Activity list -
1) Quote the guitarist interview text word for word, starting at "Another highly melodious" and ending at "for the music!".
2) Name every musician identified by name in the guitarist interview text.
3) Carry on writing the guitarist interview text from the point where it stops.

Exercise text section start

Improvisation's always got to be given the structure to have an
event on, and my advice is always to go for something at the front
more than anywhere else because it's starting on a good footing,
and that doesn't mean to say starting at 100%, it might be good
always to start a solo from a perspective of being improvisation,
from not having to capture the ear but sort of find the place
to be heard in the music and that's a great way to start a solo."
Another highly melodious guitarist
that I respect is Mike Keneally who played on the Yes tribute CD
and has a few solo CDs in his own right. Have you listened to anything
from him, if so what is your opinion? Thanks for the music!
"Part of tribute CD myself I did
listen to all of it and I heard some good and some scary things
[laughs] on there, but of course I heard Steve Morse and also
what Patrick [Moraz] did with 'Soon'. But I don't remember that
particular player, he wasn't singled out to me."
From: maestro@softcom.net
In your 'educated' eyes, in this
world today, if you were just starting out as a guitarist, and if
you felt that you had a 'special gift' to share, knowing what you
know about the 'real music biz', what and how would you go about
constructing a plan of success?
"I try to give myself five headings.
The first one is make sure you can play and you've got a strong
belief in your music that isn't blind faith but it's actually
about you understanding a mixture of reality and unreality which
music is. The next stage would be to learn how to communicate
with other people through your music, because if you can't do
that then you won't be able to work with other people. The third
thing is to start playing in front of people so that can start
to see and you learn quickly what works and what doesn't work,
providing you're not fooling yourself. Then the fourth stage is
really get aggressive, get in a band, forge your way through to
get a group established until it feels like this is the beginning
of a career. The fifth thing, the most dangerous step, is when
you have really got something to offer that you can capitalize
and benefit front that and not just in the musical, the health
of being a musician, of playing music, but actually benefit from
it by not either flitting away or allowing others to flit it away
for you and find that you're left with nothing. So the fifth thing
is the most important really because as you get older you want
some kind of security and a musician can't have normal security
but we can formulate some sense of structure around ourselves,
and that costs money and means you don't give it to somebody else
or don't just waste it but invest it in your own music, your instruments,
in your time in your studio, and watch that part of it. If you
get to stage five you're doing great bur remember you can blow
it at any of those stages."

Exercise text section end
Extracted material section start

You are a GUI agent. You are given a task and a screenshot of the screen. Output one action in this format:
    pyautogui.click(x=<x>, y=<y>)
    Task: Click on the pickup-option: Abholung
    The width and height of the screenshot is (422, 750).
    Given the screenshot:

Extracted material section end
Extracted material section start

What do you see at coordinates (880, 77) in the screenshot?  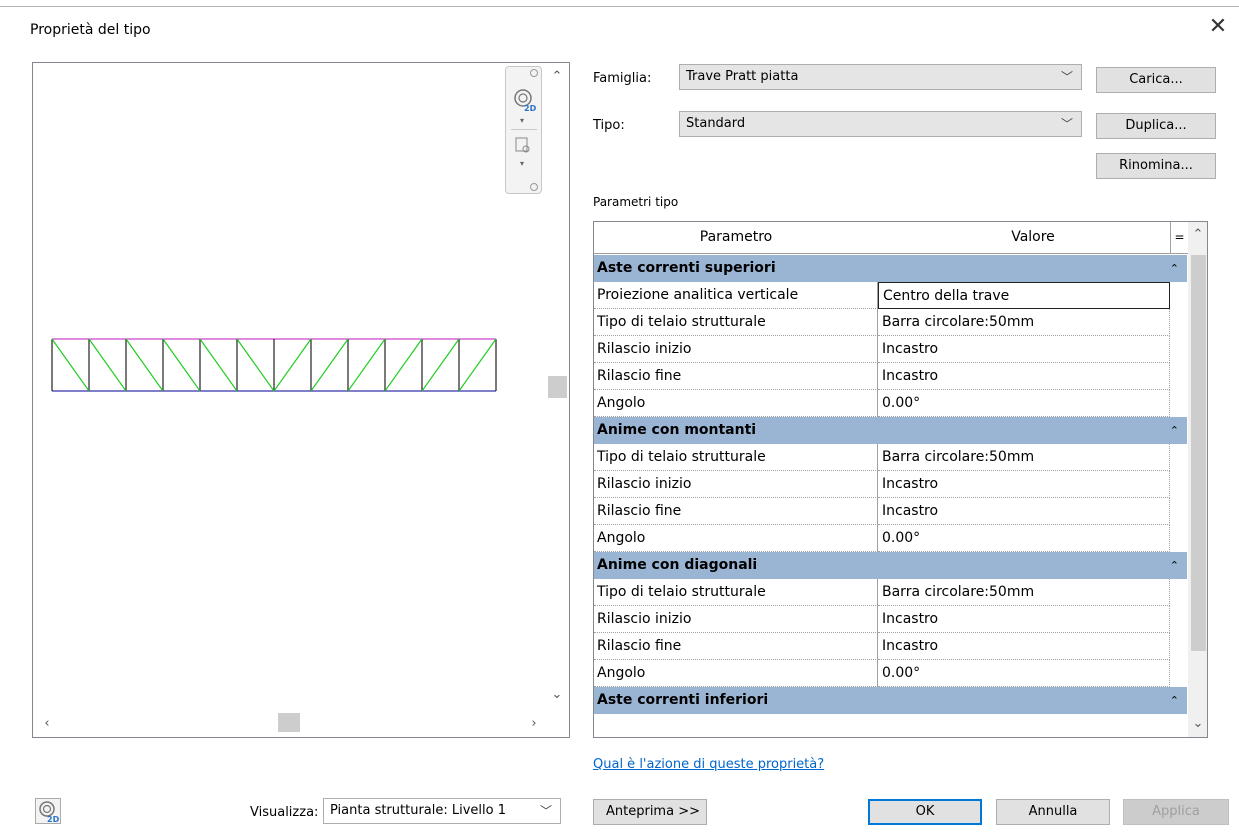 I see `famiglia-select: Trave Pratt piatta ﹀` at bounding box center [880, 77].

Extracted material section end

Responses to the exercise -
1)
Another highly melodious guitarist
that I respect is Mike Keneally who played on the Yes tribute CD
and has a few solo CDs in his own right. Have you listened to anything
from him, if so what is your opinion? Thanks for the music!

2)
Mike Keneally
Steve Morse
Patrick Moraz

3)
From: jc Harris
I would like to know the precise
source of the repeating sound effect which immediately precedes
the return of the 'South Side of the Sky' theme near the end of
the piece. This is fades in as the piano theme/blowing wind fades
out and last about 5-6 seconds. It sounds like sandpaper or some
machine playing sixteenth notes.
"To be perfectly honest I can't
remember. That was one of the most fabulous tracks Yes ever did
in the studio and we could never play that on stage, never seemed
to play that right. It was very much about sound, much more about
the position of the things and of course we were getting more
into stereo. 'South Side' was an epic song but it was based around
suck a rocking driving thing. But that sound in those day it could
have been a feedback that was happening, so it could be a delay
thing
if I heard it I might have a clue."
Did Yes play it after FRAGILE?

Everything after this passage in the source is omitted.